Superior Court of New Jersey, Appellate Division

August 6, 2013

STATE OF NEW JERSEY, Plaintiff-Respondent,
v.
GIANCARLO BONILLA, A/K/A ELEX BLANKS, GIANCARIO BONILLA, JAJAINCAR L. BONILLA, JOSE MENDEZ, CARLOS ORTIZ, and JOSE SOLER, Defendant-Appellant.

NOT FOR PUBLICATION WITHOUT THE APPROVAL OF THE APPELLATE DIVISION

Argued February 4, 2013

On appeal from Superior Court of New Jersey, Law Division, Essex County, Indictment No. 10-01-0102.

Susan Remis Silver, Deputy Public Defender, argued the cause for appellant (Joseph E. Krakora, Public Defender, attorney; Ms. Silver, of counsel and on the brief).

Jennifer E. Kmieciak, Deputy Attorney General, argued the cause for respondent (Jeffrey S. Chiesa, Attorney General, attorney; Ms. Kmieciak, of counsel and on the brief).

Before Judges Graves, Ashrafi, and Espinosa.

PER CURIAM

In a four-count indictment, defendant Giancarlo Bonilla was charged with second-degree conspiracy to commit robbery, N.J.S.A. 2C:5-2 and N.J.S.A. 2C:15-1 (count one); first-degree robbery, N.J.S.A. 2C:15-1 (count two); first-degree felony murder, N.J.S.A. 2C:11-3(a)(3) (count three); and first-degree murder, N.J.S.A. 2C:11-3(a)(2) (count four). Following a jury trial, defendant was acquitted of count four but convicted of the remaining counts.

● **Supplied material**:
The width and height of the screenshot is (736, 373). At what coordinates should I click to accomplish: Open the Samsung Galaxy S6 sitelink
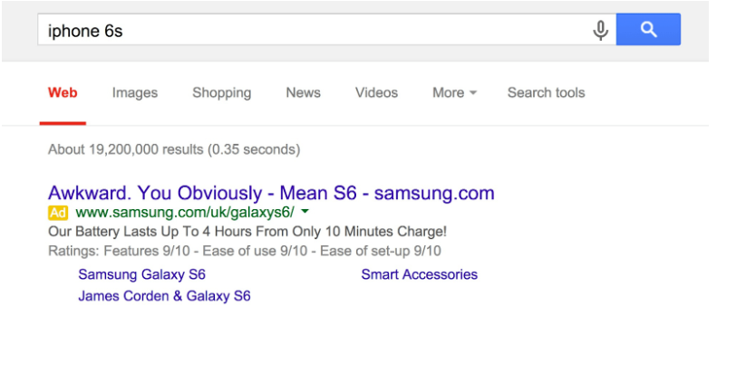[141, 274]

● **Things to do**:
- A) Rewrite the part of the appellate opinion between "August 6, 2013" and "Silver, of counsel and on the brief).", inclusive, with "Deputy Public Defender" changed to "Assistant Public Defender".
- B) Extend the appellate opinion by writing what comes after its last sentence.

● **Responses by task**:
- A)
August 6, 2013

STATE OF NEW JERSEY, Plaintiff-Respondent,
v.
GIANCARLO BONILLA, A/K/A ELEX BLANKS, GIANCARIO BONILLA, JAJAINCAR L. BONILLA, JOSE MENDEZ, CARLOS ORTIZ, and JOSE SOLER, Defendant-Appellant.

NOT FOR PUBLICATION WITHOUT THE APPROVAL OF THE APPELLATE DIVISION

Argued February 4, 2013

On appeal from Superior Court of New Jersey, Law Division, Essex County, Indictment No. 10-01-0102.

Susan Remis Silver, Assistant Public Defender, argued the cause for appellant (Joseph E. Krakora, Public Defender, attorney; Ms. Silver, of counsel and on the brief).

- B)
At sentencing on March 25, 2011, the court identified three aggravating factors: the risk defendant will commit another offense, N.J.S.A. 2C:44-1(a)(3); the extent of defendant's prior criminal record and the seriousness of the offenses, N.J.S.A. 2C:44-1(a)(6); and the need to deter defendant and others from violating the law, N.J.S.A. 2C:44-1(a)(9). The court found no mitigating factors. After merging counts one and two into count three, the court sentenced defendant to life imprisonment, with thirty years of parole ineligibility pursuant to N.J.S.A. 2C:11-3(b)(1), and an eighty-five percent period of parole ineligibility under the No Early Release Act (NERA), N.J.S.A. 2C:43-7.2.[1]

Defendant presents the following arguments on appeal:

POINT I
THE TRIAL COURT DEPRIVED THE DEFENDANT OF HIS CONFRONTATION RIGHTS UNDER THE FEDERAL AND STATE CONSTITUTIONS WHEN THE TRIAL JUDGE REFUSED TO ALLOW THE DEFENDANT TO IMPEACH STATE WITNESSES WITH EVIDENCE SHOWING THEIR BIAS AND MOTIVE TO LIE.
POINT II
THE TRIAL COURT VIOLATED DEFENDANT'S CONSTITUTIONAL RIGHTS WHEN IT INSTRUCTED THE JURY THAT IT COULD IMPEACH THE DEFENDANT'S CREDIBILITY BY CONSIDERING HIS PRETRIAL SILENCE TO LAW ENFORCEMENT AUTHORITIES.
POINT III
THE TRIAL JUDGE IMPROPERLY INFLUENCED THE JURY AND DENIED DEFENDANT A FAIR TRIAL WHEN THE JUDGE CROSS-EXAMINED THE DEFENDANT AND QUESTIONED HIS CREDIBILITY BEFORE THE JURY.
POINT IV
THE RECORD CONTAINS INSUFFICIENT EVIDENCE TO SUPPORT A CONVICTION FOR CONSPIRACY AND ROBBERY, THE PREDICATE OFFENSES FOR HIS FELONY MURDER CONVICTION, AND THE DEFENDANT SHOULD HAVE BEEN ACQUITTED ON ALL COUNTS. (NOT RAISED BELOW).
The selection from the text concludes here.